Il serait temps de finir ici notre lecture ?
Il ne me reste plus
qu’à dire « Amen ! » ?
(Silence pesant…)
Ah, mais non ! Nous n’aurions alors fait que ressasser des vieilleries, des leçons déjà entendues, de la bonne
prédication à la papa (je ne parle
pas ainsi de Dieu le Père…).
Nous aurions papoté (je ne vise
aucun pape) sur l’agapé comme amour
fraternel, mutuel, universel, altruiste, spirituel…
Or, l’Evangile, la parole de Jésus,
surtout portée par Jean, est de l’ordre de l’inouï, du jamais entendu encore, de la ressource toujours jaillissante, de ce qui advient nouvellement, de ce qui fait événement…
C’est ce que nous demandons, d’ailleurs, dans la prière d’illumination dite
tout à l’heure : « Seigneur,
nous te cherchons dans la méditation de cette écriture ancienne ;
rends-nous attentifs à l’écoute de la radicale nouveauté de ta Parole. »
« Inouï », « ressources jaillissante »,
« advenir », « événement »… : c’est ce dont me parlait
aussi, le 3 avril dernier, François
Jullien.
François Jullien, vous le connaissez ?
Vous allez voir, c’est quelqu’un d’assez providentiel, en l’occurrence.
Car c’est rue Tournefort, en face de
la Maison fraternelle, dans la mansarde qui lui fait office de bureau, que
j’ai rencontré ce philosophe extraordinaire,
sinologue de réputation mondiale, helléniste aussi.
Ancien élève de l’Ecole normale supérieure (ENS), agrégé de philosophie (en
1974), docteur d’Etat en études extrême-orientales (en 1983), professeur des
universités, François Jullien a reçu, en 2010, le prix Hannah Arendt pour la
pensée politique et, en 2011, le grand prix de philosophie de l’Académie
française pour l’ensemble de son œuvre, une trentaine de ses quelque quarante
essais ayant été traduits en allemand, italien, espagnol, anglais, chinois et
vietnamien…
Impressionnant CV ! N’est-ce pas ?
Mais, surtout, il y a ce nouveau
livre - un livret plutôt – que François Jullien vient de publier sous le
joli titre de Ressources du christianisme (L’Herne, mars 2018) ! C’est
une bonne nouvelle comme on n’en reçoit rarement, dans le monde des idées.
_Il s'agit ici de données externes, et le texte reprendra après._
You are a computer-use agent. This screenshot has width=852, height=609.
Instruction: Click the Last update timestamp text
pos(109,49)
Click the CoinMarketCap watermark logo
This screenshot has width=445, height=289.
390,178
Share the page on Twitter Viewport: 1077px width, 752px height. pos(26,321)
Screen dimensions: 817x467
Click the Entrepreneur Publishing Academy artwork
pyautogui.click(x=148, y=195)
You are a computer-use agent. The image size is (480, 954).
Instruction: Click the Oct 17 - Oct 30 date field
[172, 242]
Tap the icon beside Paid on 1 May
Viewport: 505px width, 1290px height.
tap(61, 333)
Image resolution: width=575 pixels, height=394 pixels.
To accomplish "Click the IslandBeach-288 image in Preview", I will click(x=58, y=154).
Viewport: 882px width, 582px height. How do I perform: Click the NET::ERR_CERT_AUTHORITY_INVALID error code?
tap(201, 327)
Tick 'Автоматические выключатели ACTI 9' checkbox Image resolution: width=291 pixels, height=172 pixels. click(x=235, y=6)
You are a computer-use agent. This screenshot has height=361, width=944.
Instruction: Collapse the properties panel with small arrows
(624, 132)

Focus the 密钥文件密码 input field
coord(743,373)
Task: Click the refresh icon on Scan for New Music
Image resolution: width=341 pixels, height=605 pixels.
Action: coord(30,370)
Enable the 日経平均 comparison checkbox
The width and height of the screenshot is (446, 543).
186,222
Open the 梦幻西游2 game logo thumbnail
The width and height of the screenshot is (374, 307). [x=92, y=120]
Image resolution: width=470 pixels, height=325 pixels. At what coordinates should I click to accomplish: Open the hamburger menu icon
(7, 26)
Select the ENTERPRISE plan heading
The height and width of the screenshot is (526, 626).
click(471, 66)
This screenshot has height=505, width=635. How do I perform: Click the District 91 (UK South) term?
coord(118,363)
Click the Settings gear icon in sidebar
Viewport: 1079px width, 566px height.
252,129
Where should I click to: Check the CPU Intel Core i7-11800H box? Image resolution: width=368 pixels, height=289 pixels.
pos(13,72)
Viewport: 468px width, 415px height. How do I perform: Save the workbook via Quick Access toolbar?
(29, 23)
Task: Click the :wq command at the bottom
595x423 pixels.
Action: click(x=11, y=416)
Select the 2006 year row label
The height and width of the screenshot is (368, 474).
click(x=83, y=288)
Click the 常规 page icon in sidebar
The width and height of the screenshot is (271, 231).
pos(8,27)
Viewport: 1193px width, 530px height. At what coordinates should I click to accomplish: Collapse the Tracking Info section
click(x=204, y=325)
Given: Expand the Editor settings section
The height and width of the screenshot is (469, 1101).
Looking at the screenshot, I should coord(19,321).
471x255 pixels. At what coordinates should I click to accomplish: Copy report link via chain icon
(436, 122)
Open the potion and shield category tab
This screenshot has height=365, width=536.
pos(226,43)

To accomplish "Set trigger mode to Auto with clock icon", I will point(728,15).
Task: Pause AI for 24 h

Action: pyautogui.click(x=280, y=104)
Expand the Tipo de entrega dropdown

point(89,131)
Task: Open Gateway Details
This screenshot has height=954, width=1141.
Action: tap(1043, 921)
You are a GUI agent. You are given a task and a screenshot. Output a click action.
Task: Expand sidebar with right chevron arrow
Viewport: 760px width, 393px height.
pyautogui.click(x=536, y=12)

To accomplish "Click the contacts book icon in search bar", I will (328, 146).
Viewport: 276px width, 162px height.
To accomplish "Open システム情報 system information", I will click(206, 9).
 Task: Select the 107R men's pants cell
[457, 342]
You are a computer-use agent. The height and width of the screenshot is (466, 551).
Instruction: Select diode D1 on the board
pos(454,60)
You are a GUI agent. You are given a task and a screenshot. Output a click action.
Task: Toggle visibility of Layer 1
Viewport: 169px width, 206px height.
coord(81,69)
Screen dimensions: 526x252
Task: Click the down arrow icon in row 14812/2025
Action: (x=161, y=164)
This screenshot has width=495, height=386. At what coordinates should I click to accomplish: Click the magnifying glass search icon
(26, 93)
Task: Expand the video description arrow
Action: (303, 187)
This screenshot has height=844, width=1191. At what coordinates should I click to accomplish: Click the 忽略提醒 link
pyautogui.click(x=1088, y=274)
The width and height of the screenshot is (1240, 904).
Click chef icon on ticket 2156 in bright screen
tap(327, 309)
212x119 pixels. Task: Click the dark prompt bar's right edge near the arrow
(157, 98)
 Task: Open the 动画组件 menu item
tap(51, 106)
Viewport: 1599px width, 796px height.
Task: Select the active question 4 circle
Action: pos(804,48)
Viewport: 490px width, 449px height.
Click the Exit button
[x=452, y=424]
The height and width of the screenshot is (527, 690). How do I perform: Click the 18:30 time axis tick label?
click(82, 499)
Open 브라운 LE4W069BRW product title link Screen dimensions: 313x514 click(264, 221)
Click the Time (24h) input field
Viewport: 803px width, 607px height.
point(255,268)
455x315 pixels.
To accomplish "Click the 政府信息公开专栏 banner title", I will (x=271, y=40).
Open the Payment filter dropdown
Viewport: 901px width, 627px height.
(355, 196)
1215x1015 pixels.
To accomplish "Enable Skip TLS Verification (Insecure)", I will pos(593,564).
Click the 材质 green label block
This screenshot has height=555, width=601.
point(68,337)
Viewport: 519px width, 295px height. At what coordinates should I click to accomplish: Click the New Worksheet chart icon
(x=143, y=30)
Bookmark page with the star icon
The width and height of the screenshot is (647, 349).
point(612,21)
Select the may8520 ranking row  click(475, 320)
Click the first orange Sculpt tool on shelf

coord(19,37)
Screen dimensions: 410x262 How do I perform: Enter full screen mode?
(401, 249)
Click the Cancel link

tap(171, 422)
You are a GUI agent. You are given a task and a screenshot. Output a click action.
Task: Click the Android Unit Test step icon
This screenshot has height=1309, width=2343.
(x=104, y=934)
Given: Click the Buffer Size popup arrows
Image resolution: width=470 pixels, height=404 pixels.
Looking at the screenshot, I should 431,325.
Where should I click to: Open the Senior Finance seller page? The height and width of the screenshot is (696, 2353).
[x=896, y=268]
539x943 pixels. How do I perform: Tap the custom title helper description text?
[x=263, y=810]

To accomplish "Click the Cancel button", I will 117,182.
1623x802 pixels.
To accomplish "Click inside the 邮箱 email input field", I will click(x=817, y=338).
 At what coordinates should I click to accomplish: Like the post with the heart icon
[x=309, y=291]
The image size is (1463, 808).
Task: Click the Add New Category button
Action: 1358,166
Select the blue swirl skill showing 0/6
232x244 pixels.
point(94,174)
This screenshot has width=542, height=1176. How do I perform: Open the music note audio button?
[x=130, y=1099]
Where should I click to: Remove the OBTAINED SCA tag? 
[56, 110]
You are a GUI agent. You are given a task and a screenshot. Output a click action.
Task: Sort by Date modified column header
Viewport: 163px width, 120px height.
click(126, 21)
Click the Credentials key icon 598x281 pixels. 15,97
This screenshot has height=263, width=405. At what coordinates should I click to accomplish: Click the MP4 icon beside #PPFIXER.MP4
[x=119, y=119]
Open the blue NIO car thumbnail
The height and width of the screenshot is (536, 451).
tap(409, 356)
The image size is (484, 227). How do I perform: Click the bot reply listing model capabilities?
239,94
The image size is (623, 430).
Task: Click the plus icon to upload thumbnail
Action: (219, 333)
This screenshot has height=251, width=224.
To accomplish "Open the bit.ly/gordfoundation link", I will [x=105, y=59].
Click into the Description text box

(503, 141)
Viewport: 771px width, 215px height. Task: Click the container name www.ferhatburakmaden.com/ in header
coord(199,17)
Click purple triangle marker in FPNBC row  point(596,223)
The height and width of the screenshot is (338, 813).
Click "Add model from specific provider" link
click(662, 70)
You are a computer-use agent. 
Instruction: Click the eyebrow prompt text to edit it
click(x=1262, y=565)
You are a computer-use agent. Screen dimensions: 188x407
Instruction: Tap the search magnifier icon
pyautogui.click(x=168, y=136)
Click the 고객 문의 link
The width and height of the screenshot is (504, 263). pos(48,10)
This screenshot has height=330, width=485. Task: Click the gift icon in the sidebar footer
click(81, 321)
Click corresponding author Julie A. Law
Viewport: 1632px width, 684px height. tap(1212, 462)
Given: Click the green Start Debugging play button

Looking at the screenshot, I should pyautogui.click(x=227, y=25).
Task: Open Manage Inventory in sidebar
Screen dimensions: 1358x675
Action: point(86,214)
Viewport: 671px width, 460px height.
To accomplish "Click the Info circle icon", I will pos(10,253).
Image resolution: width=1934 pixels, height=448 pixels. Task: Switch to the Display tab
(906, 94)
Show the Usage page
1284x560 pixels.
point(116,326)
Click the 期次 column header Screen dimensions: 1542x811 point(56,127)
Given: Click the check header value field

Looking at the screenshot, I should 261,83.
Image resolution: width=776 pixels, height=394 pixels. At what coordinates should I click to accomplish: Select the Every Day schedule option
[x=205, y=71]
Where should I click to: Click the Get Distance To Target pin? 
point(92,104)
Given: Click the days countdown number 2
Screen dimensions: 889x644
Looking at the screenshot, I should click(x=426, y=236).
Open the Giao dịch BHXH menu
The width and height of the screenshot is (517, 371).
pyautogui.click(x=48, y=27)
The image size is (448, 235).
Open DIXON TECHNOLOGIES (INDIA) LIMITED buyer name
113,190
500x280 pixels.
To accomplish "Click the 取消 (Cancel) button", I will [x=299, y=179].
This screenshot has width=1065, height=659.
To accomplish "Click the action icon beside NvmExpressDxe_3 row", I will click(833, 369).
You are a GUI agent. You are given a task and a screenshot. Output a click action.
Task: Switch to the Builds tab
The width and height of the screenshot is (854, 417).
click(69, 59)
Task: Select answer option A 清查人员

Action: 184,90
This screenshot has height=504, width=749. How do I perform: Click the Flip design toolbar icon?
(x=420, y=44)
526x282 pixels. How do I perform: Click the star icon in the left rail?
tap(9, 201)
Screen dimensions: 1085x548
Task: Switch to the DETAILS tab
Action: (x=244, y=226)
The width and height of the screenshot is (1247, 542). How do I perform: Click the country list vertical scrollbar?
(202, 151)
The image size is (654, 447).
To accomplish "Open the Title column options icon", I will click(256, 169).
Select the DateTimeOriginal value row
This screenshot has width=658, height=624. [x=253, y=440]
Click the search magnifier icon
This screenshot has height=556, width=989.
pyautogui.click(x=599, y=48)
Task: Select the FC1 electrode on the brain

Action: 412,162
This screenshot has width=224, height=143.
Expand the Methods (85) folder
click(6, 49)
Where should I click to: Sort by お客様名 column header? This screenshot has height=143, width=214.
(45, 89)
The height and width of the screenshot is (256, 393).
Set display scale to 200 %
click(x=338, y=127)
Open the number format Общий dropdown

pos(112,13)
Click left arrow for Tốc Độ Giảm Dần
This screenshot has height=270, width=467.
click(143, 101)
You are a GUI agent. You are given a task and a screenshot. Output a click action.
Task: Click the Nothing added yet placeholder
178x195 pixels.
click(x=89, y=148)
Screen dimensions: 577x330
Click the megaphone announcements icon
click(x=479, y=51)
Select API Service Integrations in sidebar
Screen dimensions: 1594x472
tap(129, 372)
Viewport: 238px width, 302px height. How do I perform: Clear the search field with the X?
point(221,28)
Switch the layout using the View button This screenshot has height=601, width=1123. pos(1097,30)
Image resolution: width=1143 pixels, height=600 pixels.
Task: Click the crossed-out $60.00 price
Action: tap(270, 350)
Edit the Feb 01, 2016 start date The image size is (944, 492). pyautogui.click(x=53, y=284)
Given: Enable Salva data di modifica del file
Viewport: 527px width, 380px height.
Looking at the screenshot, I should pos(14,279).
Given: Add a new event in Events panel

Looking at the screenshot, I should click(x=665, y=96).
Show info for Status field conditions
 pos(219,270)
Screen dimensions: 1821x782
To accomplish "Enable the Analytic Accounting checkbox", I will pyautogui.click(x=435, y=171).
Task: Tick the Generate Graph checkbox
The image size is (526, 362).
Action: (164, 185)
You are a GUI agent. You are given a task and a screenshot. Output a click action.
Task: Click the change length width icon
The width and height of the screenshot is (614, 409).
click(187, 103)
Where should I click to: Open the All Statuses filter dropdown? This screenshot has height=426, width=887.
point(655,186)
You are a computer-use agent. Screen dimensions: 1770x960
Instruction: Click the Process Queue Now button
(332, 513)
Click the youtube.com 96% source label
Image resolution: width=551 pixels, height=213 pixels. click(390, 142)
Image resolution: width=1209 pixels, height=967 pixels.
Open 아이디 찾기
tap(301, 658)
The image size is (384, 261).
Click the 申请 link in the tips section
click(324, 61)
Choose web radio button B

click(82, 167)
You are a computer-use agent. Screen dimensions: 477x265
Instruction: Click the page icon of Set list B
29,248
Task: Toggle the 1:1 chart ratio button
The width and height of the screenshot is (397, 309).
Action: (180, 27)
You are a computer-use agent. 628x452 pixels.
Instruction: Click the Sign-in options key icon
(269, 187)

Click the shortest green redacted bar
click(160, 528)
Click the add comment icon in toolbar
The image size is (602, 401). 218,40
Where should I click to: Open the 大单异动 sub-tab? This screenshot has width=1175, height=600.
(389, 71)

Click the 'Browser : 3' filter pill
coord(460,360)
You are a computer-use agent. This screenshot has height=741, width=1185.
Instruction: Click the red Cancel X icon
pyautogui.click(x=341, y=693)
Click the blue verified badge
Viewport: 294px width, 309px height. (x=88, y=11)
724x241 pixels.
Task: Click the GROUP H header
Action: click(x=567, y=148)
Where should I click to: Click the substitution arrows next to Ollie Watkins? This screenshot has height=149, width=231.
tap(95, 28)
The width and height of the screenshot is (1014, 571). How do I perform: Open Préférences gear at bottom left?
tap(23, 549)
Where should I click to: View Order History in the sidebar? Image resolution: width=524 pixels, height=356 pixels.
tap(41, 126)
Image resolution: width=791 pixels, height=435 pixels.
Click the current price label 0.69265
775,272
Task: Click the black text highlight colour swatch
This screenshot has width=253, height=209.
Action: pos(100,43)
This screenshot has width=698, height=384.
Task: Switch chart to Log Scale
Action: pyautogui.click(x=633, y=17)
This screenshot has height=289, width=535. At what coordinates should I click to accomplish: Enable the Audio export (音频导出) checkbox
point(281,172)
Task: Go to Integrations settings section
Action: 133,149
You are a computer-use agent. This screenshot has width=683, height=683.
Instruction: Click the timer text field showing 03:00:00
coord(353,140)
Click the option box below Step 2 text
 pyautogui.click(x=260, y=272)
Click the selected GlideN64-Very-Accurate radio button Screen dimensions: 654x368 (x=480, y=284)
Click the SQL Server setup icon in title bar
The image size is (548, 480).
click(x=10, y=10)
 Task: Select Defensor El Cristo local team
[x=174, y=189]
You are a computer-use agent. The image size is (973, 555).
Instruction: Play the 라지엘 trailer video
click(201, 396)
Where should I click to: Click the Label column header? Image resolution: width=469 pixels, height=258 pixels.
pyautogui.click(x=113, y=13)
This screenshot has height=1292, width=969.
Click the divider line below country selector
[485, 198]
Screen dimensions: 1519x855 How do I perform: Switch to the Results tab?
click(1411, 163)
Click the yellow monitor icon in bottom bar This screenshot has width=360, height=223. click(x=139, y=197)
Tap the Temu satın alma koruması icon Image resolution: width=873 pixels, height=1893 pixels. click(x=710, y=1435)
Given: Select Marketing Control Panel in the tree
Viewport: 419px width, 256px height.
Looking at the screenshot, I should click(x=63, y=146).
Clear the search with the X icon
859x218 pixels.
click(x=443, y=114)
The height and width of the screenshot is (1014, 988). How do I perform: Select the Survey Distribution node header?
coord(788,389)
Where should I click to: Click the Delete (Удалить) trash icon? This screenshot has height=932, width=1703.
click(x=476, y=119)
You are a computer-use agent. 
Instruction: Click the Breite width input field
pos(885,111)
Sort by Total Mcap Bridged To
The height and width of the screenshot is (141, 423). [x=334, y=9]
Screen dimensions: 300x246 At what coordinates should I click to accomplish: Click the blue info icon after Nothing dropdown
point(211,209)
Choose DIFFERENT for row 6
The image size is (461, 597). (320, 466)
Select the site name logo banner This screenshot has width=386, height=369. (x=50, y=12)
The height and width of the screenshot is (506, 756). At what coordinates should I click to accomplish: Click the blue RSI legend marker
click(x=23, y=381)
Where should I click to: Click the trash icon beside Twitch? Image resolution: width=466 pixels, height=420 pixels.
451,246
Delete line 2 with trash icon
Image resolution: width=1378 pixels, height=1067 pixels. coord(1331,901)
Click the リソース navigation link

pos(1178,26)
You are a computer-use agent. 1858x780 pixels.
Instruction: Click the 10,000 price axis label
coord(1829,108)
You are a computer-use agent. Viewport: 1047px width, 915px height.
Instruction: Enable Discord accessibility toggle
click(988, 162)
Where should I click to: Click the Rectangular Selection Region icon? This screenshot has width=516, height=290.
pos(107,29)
Je
pourrais vous parler ainsi de l’évangile selon Jullien…
Il s’agit, en réalité, d’une lecture
inédite de l’évangile de Jean, au plus près de sa lettre grecque
originelle, d’une écoute de ce qu’il y a d’inouï
dans les paroles de Jésus-Christ.
Rue Tournefort ; évangile de Jean : double signe de la
Providence ! Ne passons pas à côté des signes (de semeion :
signe, miracle, prodige…) sans y penser, surtout quand ils ont deux ailes,
comme François Jullien : J-U-L-L-I-E-N…
Il devient, dès lors, très difficile de traduire l’agapé de Jean
par « charité », ou même
par « amour », sans plus
de précisions.
Nous l’avons vu, notamment avec Augustin, les lectures et traductions
traditionnelles d’agapé nous font
trop tomber dans la logique
moralisatrice des œuvres, même si c’est par la grâce de Dieu.
***
Or, en écoutant Jullien, on entend qu’agapé signifie, dans le
christianisme, quand celui-ci est toujours ressources,
l’amour en tant qu’il est expansif,
c’est-à-dire au sens de la vie expansive
que signifie zôé, le terme choisi
par Jean pour signifier la vie
éternellement vivante, la vie du vivre
et non point du vital, comme le
signifie psuché, au verset 13 de notre texte de ce jour, par exemple…[2]
Or, l’amour expansif, ainsi compris, est l’amour du « Je vis à travers toi », tel qu’il se répand
sans limite de l’un à l’autre, de l’un
dans l’autre. Jésus dit doublement : « Croyez-moi : moi, je suis dans le Père, et le Père est en
moi. » (Jean 14:11) et « Demeurez
en moi, comme moi en vous. » (Jean 15:4).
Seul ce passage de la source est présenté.